SUPPLIED TEXT
********************
Live album by Anna Vissi
- Released: 2004
- Labels: Sony Music, Columbia

Anna Vissi chronology
| Paraksenes Eikones (2004) | Live (2004) | Nylon (2005) |

= Anna Vissi Live =

Live is the name of a live album by Greek singer Anna Vissi, released in 2004 in Greece and Cyprus. It is her second live album and it has gone Platinum. It was also released as a live music DVD.

In 2019, the album was selected for inclusion in the Panik Gold box set The Legendary Recordings 1982-2019. The release came after Panik's acquisition rights of Vissi's back catalogue from her previous record company Sony Music Greece. This box set was printed on a limited edition of 500 copies containing CD releases of all of her albums from 1982 to 2019 plus unreleased material.

==Background Information==
All tracks of the album were recorded during Vissi's appearances in Diogenis Studio club, Athens, premiering on December 18, 2003. Featured artists were Nino, Constantinos Christophorou and Hi-5, though their own gigs were not included in the recording.

The release of the album followed a dispute between Angela Dimitriou and music composer Manos Koufianakis with Vissi's label over the inclusion of the live cover of the formers' hit song Pia Thysia in the CD's tracklist. Later print runs omitted the track, sporting an informational sticker on the front of the jewel case. In the Panik Records' re-release, the initial tracklist, including Pia Thysia, is restored.

==Music==
Music and lyrics are by Nikos Karvelas, Soffi Pappa, Christodoulos Siganos, Natalia Germanou, Energee, Ilias Fillipou, Spyros Zagoreos, Dimitris Gkoutis, T. Delias, A. Repanis, H. Petraki, Phoebus, A. Papacostantinou, G. Metsingas, V. Tsimpouli, A. Kaldaras, Sp. Skordilis, E. Ntaina, V. Atraidis, G. Vassilopoulos, Chr. Nikolopoulos, T. Delias, V. Kelaidis, N. Vaksevanelis, G. Spanos, K. Kindinis, M. Plessas, Pythagoras, N. Petridis, S. Tiliakou, H. Kaloudis, M. Koufianakis, G. Manisalis, K. Psyhogios, S. Kapiris, M. Hristopoulos, T. Ikonimou, Sp. Papavasiliou, I. Lymperopoulos, G. Mpithikotsis, S. Maneta, Ferro G. Rafael, Iglesias De La Cueve Julio, F. Nikolaou, D. Iatropoulos, N. Leonardos, A. Vissi, M. Mikelis

==Track listing==
===Disc 1===
1. "To Treno" (Train)
2. "Eisai" (You are)
3. "Psihedelia" (Psychedelia)
4. "Vaterlo" (Waterloo)
5. "Ola Ta Lefta" (All the money)
6. "Sigharitiria" (Congratulations)
********************
DATA EXCERPT

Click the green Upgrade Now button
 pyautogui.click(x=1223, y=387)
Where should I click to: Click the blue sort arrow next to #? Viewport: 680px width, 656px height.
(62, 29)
********************
STATED GOAL 1
List the six Disc 1 track titles in the Anna Vissi album article, with their English translations.
STATED GOAL 2
According to the Anna Vissi album article, where were the album's tracks recorded?
STATED GOAL 3
Please continue the Anna Vissi album article from its last line.

TASK OUTPUT 1
1. "To Treno" (Train)
2. "Eisai" (You are)
3. "Psihedelia" (Psychedelia)
4. "Vaterlo" (Waterloo)
5. "Ola Ta Lefta" (All the money)
6. "Sigharitiria" (Congratulations)

TASK OUTPUT 2
At Diogenis Studio club in Athens.

TASK OUTPUT 3
7. "Me Mia Signomi" (With an apology)
8. "Fevgo" (I'm leaving)
9. "Den Me Agapas" (You don't love me)
10. "Kai Ti Edine" (And what happened)
11. "Ego Moro Mou" (Me, baby)
12. "Paresthisis" (Hallucinations)
13. "Paralio" (I paralyze)
14. "Eho Pethani Gia Sena" (I've died for you)
15. "Kravgi" (Scream)
16. "Agapi Ipervoliki" (Excessive love)
17. "Aftoshediasmos" (Improvisation)
18. "Travma" (Trauma)
19. "Sentonia" (Sheets)
20. "Antidoto" (Antidote)
21. "Na Se Kala" (Be well)
22. "Atmosfera Ilektrismeni" (Electrifying atmosphere)
23. "Min Psahnis Tin Agapi" (Don't look for love)

===Disc 2===
1. "Vaterlo" (Waterloo)
2. "Horis To Moro Mou" (Without my baby)
3. "S' Eho Epithimisi" (I've missed you)
4. "Denome" (Attached)
5. "Prosefhi" (Prayer)
6. "Mes Tis Polis To Haman" (In the city's hammam (The harem in the hammam))
7. "Ma Ti Leo" (But what I say)
8. "Ego Moro Mou" (Me, baby)
9. "Gucci Forema" (Gucci dress)
10. "Horis Dekara" (Without a dime)
11. "Oso Aksizeis Esi" (As long as you deserve it)
12. "Tifli Empistosini" (Blind trust)
13. "Fevgo" (I'm leaving)
14. "Oti Arhizei Oreo" (Everything starts nice)
15. "Amathes Na Klapsis Klapse" (If you want to cry, cry)
16. "Se Zilevo" (I'm jealous of you)
17. "Siko Katse" (Stand up, sit down)
18. "Mes Tis Polis To Hamam" (In the city's hammam (The harem in the hammam))
19. "Ola Ta Lefta" (All the money)
20. "Ekatomiria" (Millions)
21. "O Andras Tis Zois Mou" (The man of my life)
22. "Moni Mou" (On my own)
23. "Erotevmenaki" (My little love)
24. "Kaka Pedia" (Bad guys)
25. "Mia Fora Monaha Ftani" (Just one time enough)
26. "Ti Na Thimitho Ti Na Ksehaso" (What to remember and what to forget)
27. "Tha Pio Apopse To Feggari" (I'll drink the moon tonight)
28. "Nihta Stasou" (Whoa, night)
29. "Pali Tha Klapso" (I'll cry again)
30. "Pia Thisia" (What sacrifice)
31. "Istoria Mou" (Duet with Nikos Karvelas) (My story)
32. "Pes To Ksana" (Say it again)
33. "Allimono Allimono" (Alack, alack)
34. "Kalokeria Kai Himones" (Summers and winters)
35. "An Einai I Agapi Amartia" (If love is a sin)
36. "File Mou" (My friend)
37. "Agapa Me (Abrazame)" (Love me (Hug me))
38. "Den Thelo Na Ksereis" (I don't want you to know)
39. "Gazi" (Throttle)
40. "Oso Eho Foni" (As long as I have a voice)
41. "Aftos Pou Perimeno" (Who wait)
42. "Kalimera Kainourgia Mou Agapi" (Good morning my new love)
43. "De S' Allazo" (I don't change you)
44. "Esorouha" (Underwear)
45. "San Kai Mena Kamia" (None like me)
46. "Kalokerines Diakopes Gia Panta" (Summer vacation forever (Palaio Faliro))
47. "Eisai" (You are)
48. "Methismeni Politia" (Drunk state)
49. "Dodeka" (Twelve o'clock)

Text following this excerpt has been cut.